Security guides for protecting your digital identity
In our article, “Now is not the time to take a nap in your security blanket,” we shared resources that describe steps you can take to increase your digital security profile—everything from setting up VPNs to one simple action the FBI recommends for preventing unauthorized use of your laptop camera.
- This guide to setting up a Virtual Private Network “in 10 minutes for free” describes the steps you can take to install the secure Opera browser, evaluate VPN providers and products, and start using the Electronic Frontier Foundation’s HTTPS Everywhere browser plug-in.
- The consumer privacy nonprofit Fight for the Future created an interactive guide to protecting smartphones, laptops, and desktops. This resource is designed to be accessible to computer users of any knowledge level.
- Following the revelations about C.I.A. hacking, the New York Times produced a guide to protecting iPhone and Android smartphones as well as smart TVs, routers, and personal computers.
- Consumer Reports magazine produced a guide with 66 actionable tips for protecting your privacy, covering steps to prevent personal data collection, select better passwords, and even protect your data after death.

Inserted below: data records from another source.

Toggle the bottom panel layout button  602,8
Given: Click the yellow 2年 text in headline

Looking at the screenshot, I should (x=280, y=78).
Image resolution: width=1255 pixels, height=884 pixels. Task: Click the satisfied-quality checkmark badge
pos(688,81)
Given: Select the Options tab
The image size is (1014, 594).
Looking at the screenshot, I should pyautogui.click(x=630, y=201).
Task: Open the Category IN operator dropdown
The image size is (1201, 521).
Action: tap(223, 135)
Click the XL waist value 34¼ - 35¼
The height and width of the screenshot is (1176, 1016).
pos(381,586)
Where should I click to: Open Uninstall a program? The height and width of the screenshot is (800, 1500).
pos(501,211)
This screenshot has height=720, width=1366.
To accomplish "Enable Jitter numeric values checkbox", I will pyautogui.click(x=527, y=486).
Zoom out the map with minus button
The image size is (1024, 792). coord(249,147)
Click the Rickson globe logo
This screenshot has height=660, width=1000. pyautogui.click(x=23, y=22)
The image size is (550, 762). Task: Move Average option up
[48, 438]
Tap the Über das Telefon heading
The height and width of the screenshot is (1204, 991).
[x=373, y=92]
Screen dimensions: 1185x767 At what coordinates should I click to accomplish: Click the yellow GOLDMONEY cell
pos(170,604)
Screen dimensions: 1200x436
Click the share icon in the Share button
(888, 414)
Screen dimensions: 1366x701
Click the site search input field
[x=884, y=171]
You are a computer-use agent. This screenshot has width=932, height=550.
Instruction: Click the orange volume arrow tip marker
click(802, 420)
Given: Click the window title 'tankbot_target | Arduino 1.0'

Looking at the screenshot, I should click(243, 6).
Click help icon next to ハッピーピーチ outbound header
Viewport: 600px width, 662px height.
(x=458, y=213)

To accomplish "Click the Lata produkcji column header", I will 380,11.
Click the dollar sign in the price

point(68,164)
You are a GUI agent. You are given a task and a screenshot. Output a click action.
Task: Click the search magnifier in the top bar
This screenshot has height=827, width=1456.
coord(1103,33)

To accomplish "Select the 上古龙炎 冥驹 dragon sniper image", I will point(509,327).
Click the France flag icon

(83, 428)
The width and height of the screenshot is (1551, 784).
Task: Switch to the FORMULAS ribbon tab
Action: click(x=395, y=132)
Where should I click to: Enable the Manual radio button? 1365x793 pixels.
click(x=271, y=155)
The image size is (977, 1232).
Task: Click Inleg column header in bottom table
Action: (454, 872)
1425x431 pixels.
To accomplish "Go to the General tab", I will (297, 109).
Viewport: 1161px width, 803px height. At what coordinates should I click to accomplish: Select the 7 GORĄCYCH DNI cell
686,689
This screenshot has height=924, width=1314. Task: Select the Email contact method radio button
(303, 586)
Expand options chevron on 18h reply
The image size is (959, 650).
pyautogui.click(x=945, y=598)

They published a 10-minute digital privacy tune-up as well.
- Quick tip from the FBI: cover your laptop’s webcam camera.
- Famed hacker Kevin Mitnick shared his tips on how to secure your smartphone and laptop.
- Here is a roundup of 10 low-tech ways to guard your online privacy, covering tips like plugging your headphone jack to thwart hackers from hijacking your smartphone’s mic.
- Understand more about what encrypting your Internet activity from your ISP does and doesn’t do.
The digital world is complex and constantly evolving. Spend some time determining your comfort level with automated data collection, then evaluate the apps and services you use against your personal standards. There are millions of apps available on the major mobile platforms, so be sure to look for high-quality apps that don’t depend on advertising data collection. Stay informed, stay (digitally) safe.